Y, en paralelo, pensando y promoviendo otra forma de hacer la política, “que si bien no es nueva había sido abandonada y que marca el fin del Chile idílico que imperaba hasta ahora”.

No fue fácil, subraya Cáceres, salir de Chile y venir a Suiza ahora, en este momento tan especial. Sin embargo, “decidimos hacer el viaje para convertirnos en voceros de la movilización, para contar lo que realmente está viviendo mi país y mi gente”. Y en ese sentido, nuestro agradecimiento ilimitado a Filmar en América Latina y la gente suiza “por permitir que haya un espacio para ese otro tipo de cine, el periférico, que pueda expresar sus verdades sin censuras. Permitiéndonos hablar de frente, en un festival donde lo político está muy presente dado que se alimenta con la producción cinematográfica emanada de las propias realidades latinoamericanas en ebullición”.

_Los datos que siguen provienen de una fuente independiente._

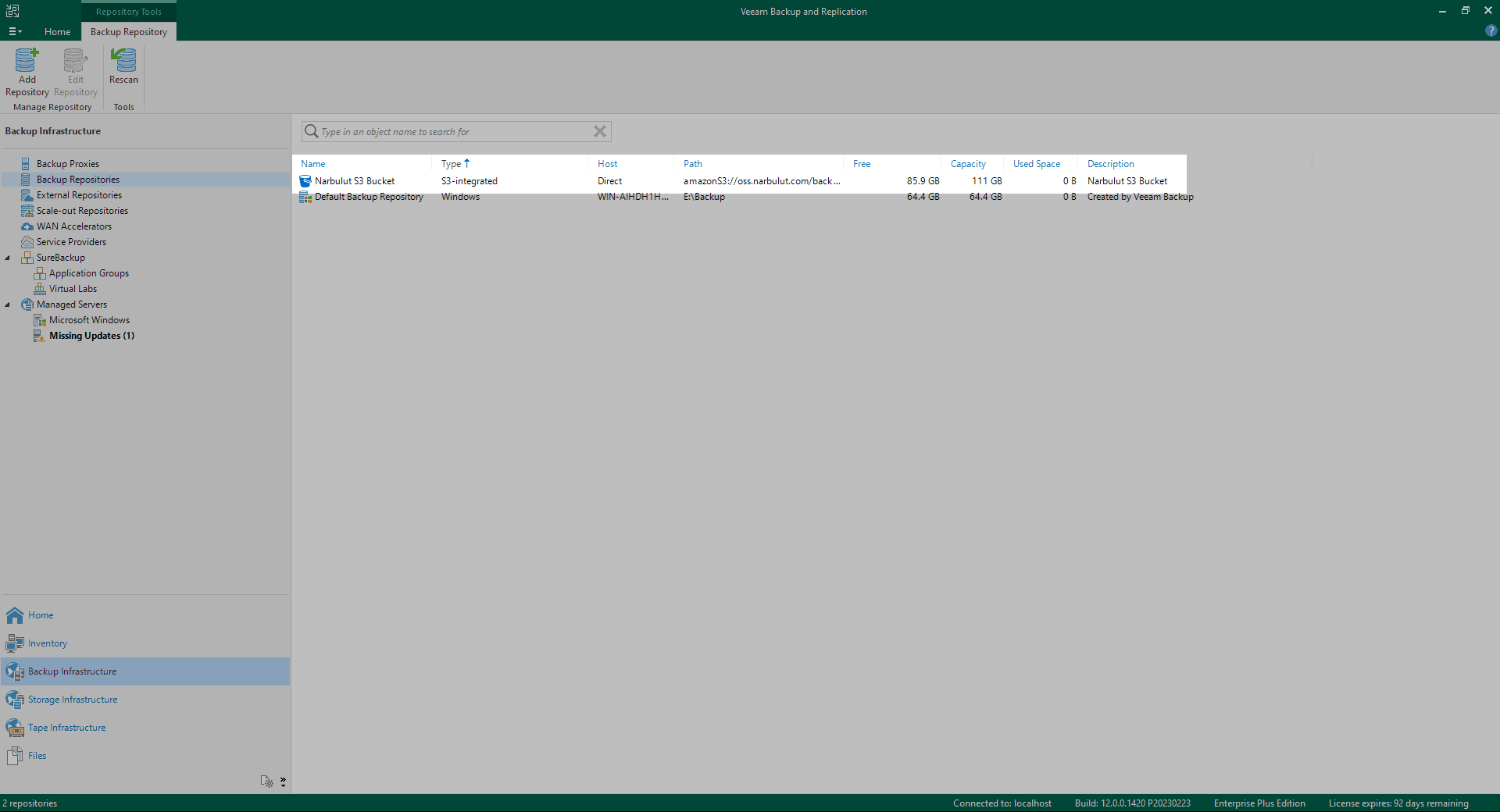The height and width of the screenshot is (812, 1500).
Task: Click the Default Backup Repository icon
Action: tap(305, 197)
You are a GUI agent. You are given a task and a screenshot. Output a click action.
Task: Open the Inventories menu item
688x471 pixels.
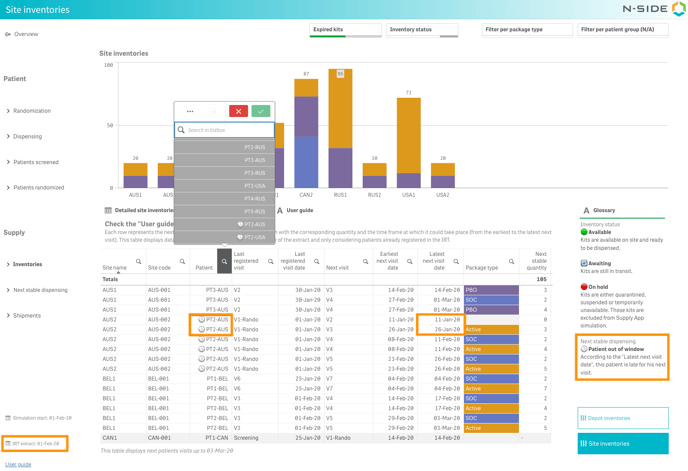point(27,265)
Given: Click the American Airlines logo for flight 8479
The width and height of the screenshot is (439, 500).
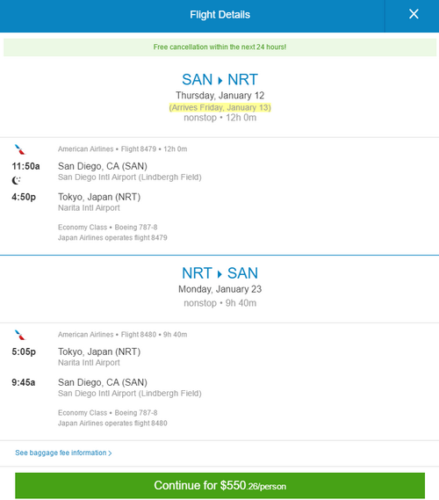Looking at the screenshot, I should 20,149.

Reforzar la trinchera cultural

Dejó Ginebra luego de su corta visita en la segunda semana de noviembre. Y regresa a un país que continúa movilizado y a la espera de soluciones estructurales, como él mismo lo define. Si bien reconoce avances importantes como el proceso en marcha para elaborar una nueva Constitución en el 2020.

“Retorno rápido para seguir acercando la película a la cotidianeidad de la movilización social”, insiste. Será presentada en reuniones barriales, en cabildos, en espacios diversos, abriendo luego el debate.

En esta etapa, la gente dialoga, cuestiona, pregunta, discute, explica el joven realizador. “En sintonía con nuestra propia preocupación por encontrar nuevas formas de difundir Perro Bomba. Con la premisa de llevar el cine a las calles, sacándolo del marco protocolar de las salas comerciales”, concluye.